Place in Time
When is the next election for U.S. President? When is the baby due? When did the U.S. declare its independence? The assumption behind these questions is that important events are marked by their place in time.
We humans are wired to understand things by their place in time. Demographers use a person’s birth year to explain common characteristics, hence the labels Baby Boomer, Generation X, and Millennial. Disney recently began using this disclaimer to warn that some of its content is marked by its place in time: “This program is presented as originally created.

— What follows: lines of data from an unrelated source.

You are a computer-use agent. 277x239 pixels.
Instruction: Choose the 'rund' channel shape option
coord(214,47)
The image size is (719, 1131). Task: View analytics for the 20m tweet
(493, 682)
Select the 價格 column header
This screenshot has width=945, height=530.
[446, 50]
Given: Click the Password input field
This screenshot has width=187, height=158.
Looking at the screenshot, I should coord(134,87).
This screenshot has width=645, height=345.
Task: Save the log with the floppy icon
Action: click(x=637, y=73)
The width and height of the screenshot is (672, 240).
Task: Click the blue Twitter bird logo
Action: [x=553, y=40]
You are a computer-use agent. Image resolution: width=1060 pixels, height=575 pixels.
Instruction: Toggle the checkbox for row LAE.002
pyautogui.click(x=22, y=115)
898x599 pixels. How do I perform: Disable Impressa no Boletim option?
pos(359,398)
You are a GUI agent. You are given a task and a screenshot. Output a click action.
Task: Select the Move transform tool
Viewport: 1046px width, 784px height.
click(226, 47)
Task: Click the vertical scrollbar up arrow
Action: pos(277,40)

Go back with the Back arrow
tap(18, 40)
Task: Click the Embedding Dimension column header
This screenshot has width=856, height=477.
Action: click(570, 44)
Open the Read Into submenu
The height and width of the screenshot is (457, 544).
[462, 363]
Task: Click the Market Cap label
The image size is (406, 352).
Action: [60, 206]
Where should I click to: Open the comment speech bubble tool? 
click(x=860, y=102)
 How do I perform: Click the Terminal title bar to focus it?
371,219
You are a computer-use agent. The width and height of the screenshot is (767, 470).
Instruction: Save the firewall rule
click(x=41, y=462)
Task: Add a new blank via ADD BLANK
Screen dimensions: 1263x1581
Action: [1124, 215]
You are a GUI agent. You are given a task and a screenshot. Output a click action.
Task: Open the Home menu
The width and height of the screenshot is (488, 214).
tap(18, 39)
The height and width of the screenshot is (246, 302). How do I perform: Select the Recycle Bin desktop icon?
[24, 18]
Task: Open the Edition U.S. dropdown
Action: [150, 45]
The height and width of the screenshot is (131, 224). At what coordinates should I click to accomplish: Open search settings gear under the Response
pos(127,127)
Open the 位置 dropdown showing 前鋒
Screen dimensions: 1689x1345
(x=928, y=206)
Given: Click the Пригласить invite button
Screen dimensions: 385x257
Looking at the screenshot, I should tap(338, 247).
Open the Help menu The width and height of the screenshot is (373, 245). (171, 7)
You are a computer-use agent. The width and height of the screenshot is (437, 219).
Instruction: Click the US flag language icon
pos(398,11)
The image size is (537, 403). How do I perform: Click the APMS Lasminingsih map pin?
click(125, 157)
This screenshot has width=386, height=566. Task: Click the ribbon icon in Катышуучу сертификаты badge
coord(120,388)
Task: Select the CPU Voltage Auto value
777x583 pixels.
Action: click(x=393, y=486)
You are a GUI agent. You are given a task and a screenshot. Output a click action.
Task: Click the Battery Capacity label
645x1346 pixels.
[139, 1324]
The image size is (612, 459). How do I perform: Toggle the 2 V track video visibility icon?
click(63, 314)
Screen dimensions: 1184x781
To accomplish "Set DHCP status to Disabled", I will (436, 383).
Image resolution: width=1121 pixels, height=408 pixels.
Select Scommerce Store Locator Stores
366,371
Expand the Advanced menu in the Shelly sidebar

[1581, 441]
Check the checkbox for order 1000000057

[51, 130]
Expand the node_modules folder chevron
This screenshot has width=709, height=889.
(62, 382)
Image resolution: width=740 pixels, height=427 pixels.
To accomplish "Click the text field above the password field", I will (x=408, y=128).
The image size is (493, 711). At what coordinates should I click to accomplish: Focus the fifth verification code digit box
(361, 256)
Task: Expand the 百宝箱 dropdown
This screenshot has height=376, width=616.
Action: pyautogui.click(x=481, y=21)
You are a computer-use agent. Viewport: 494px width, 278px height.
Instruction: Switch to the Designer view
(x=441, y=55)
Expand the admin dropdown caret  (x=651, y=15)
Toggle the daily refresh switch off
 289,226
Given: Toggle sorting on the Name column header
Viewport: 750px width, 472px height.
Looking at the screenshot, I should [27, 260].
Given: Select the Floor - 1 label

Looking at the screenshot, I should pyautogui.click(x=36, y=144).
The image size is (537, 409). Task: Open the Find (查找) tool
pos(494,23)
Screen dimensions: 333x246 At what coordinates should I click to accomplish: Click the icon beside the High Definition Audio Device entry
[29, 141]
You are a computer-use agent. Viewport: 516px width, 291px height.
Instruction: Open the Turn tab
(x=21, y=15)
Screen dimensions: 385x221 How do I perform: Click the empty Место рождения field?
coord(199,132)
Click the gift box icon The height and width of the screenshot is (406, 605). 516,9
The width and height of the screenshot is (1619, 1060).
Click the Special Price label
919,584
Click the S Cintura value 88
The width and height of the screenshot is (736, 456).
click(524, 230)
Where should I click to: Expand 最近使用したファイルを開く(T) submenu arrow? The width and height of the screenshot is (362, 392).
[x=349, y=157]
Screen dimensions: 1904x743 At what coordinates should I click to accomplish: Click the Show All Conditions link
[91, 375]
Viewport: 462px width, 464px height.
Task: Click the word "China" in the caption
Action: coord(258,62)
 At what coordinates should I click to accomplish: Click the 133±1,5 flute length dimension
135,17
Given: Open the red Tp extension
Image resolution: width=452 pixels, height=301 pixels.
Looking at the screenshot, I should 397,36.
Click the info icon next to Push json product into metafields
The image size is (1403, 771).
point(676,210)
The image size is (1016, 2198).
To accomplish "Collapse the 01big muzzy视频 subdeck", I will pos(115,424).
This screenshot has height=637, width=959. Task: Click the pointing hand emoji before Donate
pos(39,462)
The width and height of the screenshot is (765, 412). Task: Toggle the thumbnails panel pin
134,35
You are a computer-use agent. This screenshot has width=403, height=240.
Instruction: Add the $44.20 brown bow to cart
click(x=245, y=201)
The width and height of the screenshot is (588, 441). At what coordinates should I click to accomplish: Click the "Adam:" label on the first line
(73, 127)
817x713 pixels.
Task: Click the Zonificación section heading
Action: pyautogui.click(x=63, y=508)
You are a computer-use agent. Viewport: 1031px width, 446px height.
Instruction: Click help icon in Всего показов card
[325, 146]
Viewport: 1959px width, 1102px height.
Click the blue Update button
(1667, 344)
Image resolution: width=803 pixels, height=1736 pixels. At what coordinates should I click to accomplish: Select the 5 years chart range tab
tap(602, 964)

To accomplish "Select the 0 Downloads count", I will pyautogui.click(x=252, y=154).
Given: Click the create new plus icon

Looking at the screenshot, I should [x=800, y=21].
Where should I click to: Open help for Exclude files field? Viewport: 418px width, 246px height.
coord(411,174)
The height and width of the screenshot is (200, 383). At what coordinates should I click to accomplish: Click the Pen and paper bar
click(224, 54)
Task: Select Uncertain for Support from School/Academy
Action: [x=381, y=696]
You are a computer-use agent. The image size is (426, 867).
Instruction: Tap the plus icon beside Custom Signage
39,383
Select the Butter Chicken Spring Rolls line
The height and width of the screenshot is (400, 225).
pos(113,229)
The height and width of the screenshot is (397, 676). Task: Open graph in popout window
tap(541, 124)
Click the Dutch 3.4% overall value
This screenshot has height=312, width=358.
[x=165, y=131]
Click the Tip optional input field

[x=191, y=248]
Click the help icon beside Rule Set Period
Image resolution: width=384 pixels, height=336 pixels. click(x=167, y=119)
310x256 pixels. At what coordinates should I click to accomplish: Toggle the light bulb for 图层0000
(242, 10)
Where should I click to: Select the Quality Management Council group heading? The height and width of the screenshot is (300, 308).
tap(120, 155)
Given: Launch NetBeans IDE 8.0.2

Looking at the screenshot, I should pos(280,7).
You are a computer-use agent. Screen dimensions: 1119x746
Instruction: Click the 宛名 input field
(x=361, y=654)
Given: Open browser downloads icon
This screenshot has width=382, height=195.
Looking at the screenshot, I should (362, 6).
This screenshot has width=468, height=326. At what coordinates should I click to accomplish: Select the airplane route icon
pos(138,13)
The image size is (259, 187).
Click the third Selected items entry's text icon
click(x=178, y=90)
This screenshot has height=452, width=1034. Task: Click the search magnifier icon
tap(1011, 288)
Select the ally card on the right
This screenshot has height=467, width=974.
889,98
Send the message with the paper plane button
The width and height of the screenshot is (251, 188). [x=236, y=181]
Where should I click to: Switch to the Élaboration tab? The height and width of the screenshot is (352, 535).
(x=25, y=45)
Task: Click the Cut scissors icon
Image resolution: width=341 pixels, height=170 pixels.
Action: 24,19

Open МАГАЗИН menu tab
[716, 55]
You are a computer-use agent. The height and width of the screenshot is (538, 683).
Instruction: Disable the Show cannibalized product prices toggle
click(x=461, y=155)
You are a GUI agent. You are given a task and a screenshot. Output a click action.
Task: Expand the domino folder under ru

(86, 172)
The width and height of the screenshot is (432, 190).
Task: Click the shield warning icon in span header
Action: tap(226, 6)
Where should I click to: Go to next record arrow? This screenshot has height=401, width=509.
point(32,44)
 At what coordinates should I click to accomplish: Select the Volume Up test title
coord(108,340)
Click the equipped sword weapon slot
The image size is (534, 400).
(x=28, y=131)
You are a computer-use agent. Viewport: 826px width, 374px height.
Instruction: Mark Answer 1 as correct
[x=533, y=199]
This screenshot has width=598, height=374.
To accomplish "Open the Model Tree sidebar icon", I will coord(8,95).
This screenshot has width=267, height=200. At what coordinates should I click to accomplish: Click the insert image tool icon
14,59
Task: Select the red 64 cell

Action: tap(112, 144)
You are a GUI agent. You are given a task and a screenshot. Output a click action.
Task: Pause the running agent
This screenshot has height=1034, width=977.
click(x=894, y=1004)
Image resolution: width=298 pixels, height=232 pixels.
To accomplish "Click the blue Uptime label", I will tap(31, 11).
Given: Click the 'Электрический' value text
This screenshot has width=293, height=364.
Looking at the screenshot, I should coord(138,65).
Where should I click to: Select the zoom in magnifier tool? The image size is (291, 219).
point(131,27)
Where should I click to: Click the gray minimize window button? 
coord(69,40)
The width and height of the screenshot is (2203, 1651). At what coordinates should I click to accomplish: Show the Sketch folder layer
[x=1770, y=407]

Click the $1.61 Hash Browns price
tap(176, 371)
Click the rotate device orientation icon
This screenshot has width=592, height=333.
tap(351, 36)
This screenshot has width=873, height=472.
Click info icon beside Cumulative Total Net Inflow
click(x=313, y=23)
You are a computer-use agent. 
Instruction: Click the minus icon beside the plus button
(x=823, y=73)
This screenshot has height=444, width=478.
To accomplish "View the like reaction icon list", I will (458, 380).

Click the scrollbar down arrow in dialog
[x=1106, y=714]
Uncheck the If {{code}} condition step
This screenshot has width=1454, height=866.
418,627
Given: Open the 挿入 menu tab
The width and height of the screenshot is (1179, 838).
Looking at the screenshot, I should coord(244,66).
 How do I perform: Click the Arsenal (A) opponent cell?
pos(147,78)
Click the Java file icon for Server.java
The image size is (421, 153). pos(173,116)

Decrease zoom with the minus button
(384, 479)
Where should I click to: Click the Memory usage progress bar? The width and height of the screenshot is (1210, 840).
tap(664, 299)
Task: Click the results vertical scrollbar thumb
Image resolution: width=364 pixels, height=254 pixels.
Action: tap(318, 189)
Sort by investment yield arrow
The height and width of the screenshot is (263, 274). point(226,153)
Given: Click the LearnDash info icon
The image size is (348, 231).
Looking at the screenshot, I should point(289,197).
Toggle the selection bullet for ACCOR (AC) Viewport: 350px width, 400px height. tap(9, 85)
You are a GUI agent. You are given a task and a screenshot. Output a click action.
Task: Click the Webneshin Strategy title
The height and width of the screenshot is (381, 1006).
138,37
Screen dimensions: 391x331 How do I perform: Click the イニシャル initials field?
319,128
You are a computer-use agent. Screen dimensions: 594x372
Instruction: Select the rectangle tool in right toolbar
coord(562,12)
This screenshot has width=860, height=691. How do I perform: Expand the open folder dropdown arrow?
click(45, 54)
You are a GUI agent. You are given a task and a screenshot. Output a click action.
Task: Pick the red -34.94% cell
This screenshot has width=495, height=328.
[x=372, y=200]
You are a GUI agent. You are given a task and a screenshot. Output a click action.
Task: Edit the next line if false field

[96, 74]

It may contain outdated cultural depictions.” If you don’t know what a beehive hairdo is or if you can’t figure out your smart phone, then style or technology hints that you may be of a different time.
The fact is, we are creatures limited by time, at least in this life. That is surely why God chose to reveal Himself within the confines of time, even though He exists outside of time. In this way we could truly know Him. Otherwise, humanity’s thoughts about religion, philosophies of life and death, and attempts to make sense of the world are speculations at best. But when God intervenes in history, well that has gravitas.
Christians are not the only ones who explain the world though encounters with an incarnate god. But there’s a big difference. Dorothy Sayers mentions the Egyptian god Osiris and the Greek god Zeus, then writes, “But in most theologies, the god is supposed to have suffered and died in some remote and mythical period of pre-history. The Christian story on the other hand, starts off briskly with a place and date: ‘When Jesus was born in Bethlehem of Judea in the days of Herod the King’ (Mat. 2:1). St. Luke, still more practically and prosaically, pins the thing down by a reference to a piece of government finance. God, he says, was made man in the year when Caesar Augustus was taking a census in connexion with a scheme of taxation. Similarly, we might date an event by saying that it took place in the year that Great Britain went off the gold standard.”
We celebrate Christmas because God chose that place in time to take on human flesh. He then spoke to us in a way we can comprehend. “God, after He spoke long ago to the fathers in the prophets in many portions and in many ways, in these last days has spoken to us in His Son, whom He appointed heir of all things, through whom also He made the world” (Heb. 1:1-2). What He has spoken to you is, “He who believes in Me will live even if he dies” (John 11:25). The gift of Christmas is that by faith, you are no longer limited to a place in time.